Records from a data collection
-- begin --

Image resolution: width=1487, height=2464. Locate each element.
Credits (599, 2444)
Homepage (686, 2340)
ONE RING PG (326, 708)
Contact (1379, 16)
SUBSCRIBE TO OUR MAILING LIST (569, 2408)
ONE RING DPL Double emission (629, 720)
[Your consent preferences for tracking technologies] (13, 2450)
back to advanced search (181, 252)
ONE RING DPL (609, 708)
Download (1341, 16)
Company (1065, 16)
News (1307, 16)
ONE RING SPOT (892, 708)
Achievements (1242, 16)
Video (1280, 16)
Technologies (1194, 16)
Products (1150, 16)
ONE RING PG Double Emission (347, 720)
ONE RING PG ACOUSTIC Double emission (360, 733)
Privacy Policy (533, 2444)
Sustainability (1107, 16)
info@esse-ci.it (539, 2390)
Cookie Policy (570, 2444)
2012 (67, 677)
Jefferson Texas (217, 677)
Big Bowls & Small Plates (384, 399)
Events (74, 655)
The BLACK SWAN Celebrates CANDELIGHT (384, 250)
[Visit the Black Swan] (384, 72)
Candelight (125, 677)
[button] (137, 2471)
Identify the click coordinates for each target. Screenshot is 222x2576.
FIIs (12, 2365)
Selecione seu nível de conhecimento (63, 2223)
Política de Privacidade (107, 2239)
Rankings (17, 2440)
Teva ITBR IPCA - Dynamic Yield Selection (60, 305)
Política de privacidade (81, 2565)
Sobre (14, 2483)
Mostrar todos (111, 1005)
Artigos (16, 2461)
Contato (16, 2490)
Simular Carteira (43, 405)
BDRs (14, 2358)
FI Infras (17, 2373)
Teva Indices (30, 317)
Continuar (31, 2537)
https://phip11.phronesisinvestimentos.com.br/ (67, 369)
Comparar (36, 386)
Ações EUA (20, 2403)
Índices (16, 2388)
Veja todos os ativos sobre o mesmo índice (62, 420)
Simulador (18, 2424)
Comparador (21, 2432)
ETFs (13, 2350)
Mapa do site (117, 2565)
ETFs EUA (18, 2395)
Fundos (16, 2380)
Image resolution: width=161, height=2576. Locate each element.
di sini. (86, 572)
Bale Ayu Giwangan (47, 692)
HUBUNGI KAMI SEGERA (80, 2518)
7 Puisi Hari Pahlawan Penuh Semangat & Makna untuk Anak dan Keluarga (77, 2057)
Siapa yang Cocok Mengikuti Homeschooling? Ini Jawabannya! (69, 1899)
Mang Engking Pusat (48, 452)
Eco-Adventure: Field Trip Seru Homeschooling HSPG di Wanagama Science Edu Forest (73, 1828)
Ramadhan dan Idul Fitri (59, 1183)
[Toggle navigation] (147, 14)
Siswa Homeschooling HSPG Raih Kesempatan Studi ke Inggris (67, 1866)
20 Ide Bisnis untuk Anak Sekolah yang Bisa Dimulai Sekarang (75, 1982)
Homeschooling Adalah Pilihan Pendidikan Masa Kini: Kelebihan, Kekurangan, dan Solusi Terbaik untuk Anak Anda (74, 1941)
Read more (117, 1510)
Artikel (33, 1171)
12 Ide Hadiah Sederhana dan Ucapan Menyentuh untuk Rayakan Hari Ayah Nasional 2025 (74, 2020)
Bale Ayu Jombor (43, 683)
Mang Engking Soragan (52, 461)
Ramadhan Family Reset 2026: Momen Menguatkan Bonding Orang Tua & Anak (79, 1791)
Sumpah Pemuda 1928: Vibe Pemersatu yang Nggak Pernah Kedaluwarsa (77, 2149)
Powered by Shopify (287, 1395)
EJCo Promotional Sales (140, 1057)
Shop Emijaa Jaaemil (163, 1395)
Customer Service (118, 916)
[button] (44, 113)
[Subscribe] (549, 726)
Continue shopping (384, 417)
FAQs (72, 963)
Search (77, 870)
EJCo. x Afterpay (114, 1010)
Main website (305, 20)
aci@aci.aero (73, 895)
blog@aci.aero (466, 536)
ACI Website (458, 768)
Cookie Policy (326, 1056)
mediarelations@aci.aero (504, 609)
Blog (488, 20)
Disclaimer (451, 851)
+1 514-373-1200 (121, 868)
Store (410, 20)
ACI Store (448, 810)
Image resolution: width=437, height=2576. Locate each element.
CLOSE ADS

-- end --

__WRITTEN PROBLEM__
Copy all of the lines above word for word.

__RESULT__
Image resolution: width=1487, height=2464. Locate each element.
Credits (599, 2444)
Homepage (686, 2340)
ONE RING PG (326, 708)
Contact (1379, 16)
SUBSCRIBE TO OUR MAILING LIST (569, 2408)
ONE RING DPL Double emission (629, 720)
[Your consent preferences for tracking technologies] (13, 2450)
back to advanced search (181, 252)
ONE RING DPL (609, 708)
Download (1341, 16)
Company (1065, 16)
News (1307, 16)
ONE RING SPOT (892, 708)
Achievements (1242, 16)
Video (1280, 16)
Technologies (1194, 16)
Products (1150, 16)
ONE RING PG Double Emission (347, 720)
ONE RING PG ACOUSTIC Double emission (360, 733)
Privacy Policy (533, 2444)
Sustainability (1107, 16)
info@esse-ci.it (539, 2390)
Cookie Policy (570, 2444)
2012 (67, 677)
Jefferson Texas (217, 677)
Big Bowls & Small Plates (384, 399)
Events (74, 655)
The BLACK SWAN Celebrates CANDELIGHT (384, 250)
[Visit the Black Swan] (384, 72)
Candelight (125, 677)
[button] (137, 2471)
Identify the click coordinates for each target. Screenshot is 222x2576.
FIIs (12, 2365)
Selecione seu nível de conhecimento (63, 2223)
Política de Privacidade (107, 2239)
Rankings (17, 2440)
Teva ITBR IPCA - Dynamic Yield Selection (60, 305)
Política de privacidade (81, 2565)
Sobre (14, 2483)
Mostrar todos (111, 1005)
Artigos (16, 2461)
Contato (16, 2490)
Simular Carteira (43, 405)
BDRs (14, 2358)
FI Infras (17, 2373)
Teva Indices (30, 317)
Continuar (31, 2537)
https://phip11.phronesisinvestimentos.com.br/ (67, 369)
Comparar (36, 386)
Ações EUA (20, 2403)
Índices (16, 2388)
Veja todos os ativos sobre o mesmo índice (62, 420)
Simulador (18, 2424)
Comparador (21, 2432)
ETFs (13, 2350)
Mapa do site (117, 2565)
ETFs EUA (18, 2395)
Fundos (16, 2380)
Image resolution: width=161, height=2576. Locate each element.
di sini. (86, 572)
Bale Ayu Giwangan (47, 692)
HUBUNGI KAMI SEGERA (80, 2518)
7 Puisi Hari Pahlawan Penuh Semangat & Makna untuk Anak dan Keluarga (77, 2057)
Siapa yang Cocok Mengikuti Homeschooling? Ini Jawabannya! (69, 1899)
Mang Engking Pusat (48, 452)
Eco-Adventure: Field Trip Seru Homeschooling HSPG di Wanagama Science Edu Forest (73, 1828)
Ramadhan dan Idul Fitri (59, 1183)
[Toggle navigation] (147, 14)
Siswa Homeschooling HSPG Raih Kesempatan Studi ke Inggris (67, 1866)
20 Ide Bisnis untuk Anak Sekolah yang Bisa Dimulai Sekarang (75, 1982)
Homeschooling Adalah Pilihan Pendidikan Masa Kini: Kelebihan, Kekurangan, dan Solusi Terbaik untuk Anak Anda (74, 1941)
Read more (117, 1510)
Artikel (33, 1171)
12 Ide Hadiah Sederhana dan Ucapan Menyentuh untuk Rayakan Hari Ayah Nasional 2025 (74, 2020)
Bale Ayu Jombor (43, 683)
Mang Engking Soragan (52, 461)
Ramadhan Family Reset 2026: Momen Menguatkan Bonding Orang Tua & Anak (79, 1791)
Sumpah Pemuda 1928: Vibe Pemersatu yang Nggak Pernah Kedaluwarsa (77, 2149)
Powered by Shopify (287, 1395)
EJCo Promotional Sales (140, 1057)
Shop Emijaa Jaaemil (163, 1395)
Customer Service (118, 916)
[button] (44, 113)
[Subscribe] (549, 726)
Continue shopping (384, 417)
FAQs (72, 963)
Search (77, 870)
EJCo. x Afterpay (114, 1010)
Main website (305, 20)
aci@aci.aero (73, 895)
blog@aci.aero (466, 536)
ACI Website (458, 768)
Cookie Policy (326, 1056)
mediarelations@aci.aero (504, 609)
Blog (488, 20)
Disclaimer (451, 851)
+1 514-373-1200 (121, 868)
Store (410, 20)
ACI Store (448, 810)
Image resolution: width=437, height=2576. Locate each element.
CLOSE ADS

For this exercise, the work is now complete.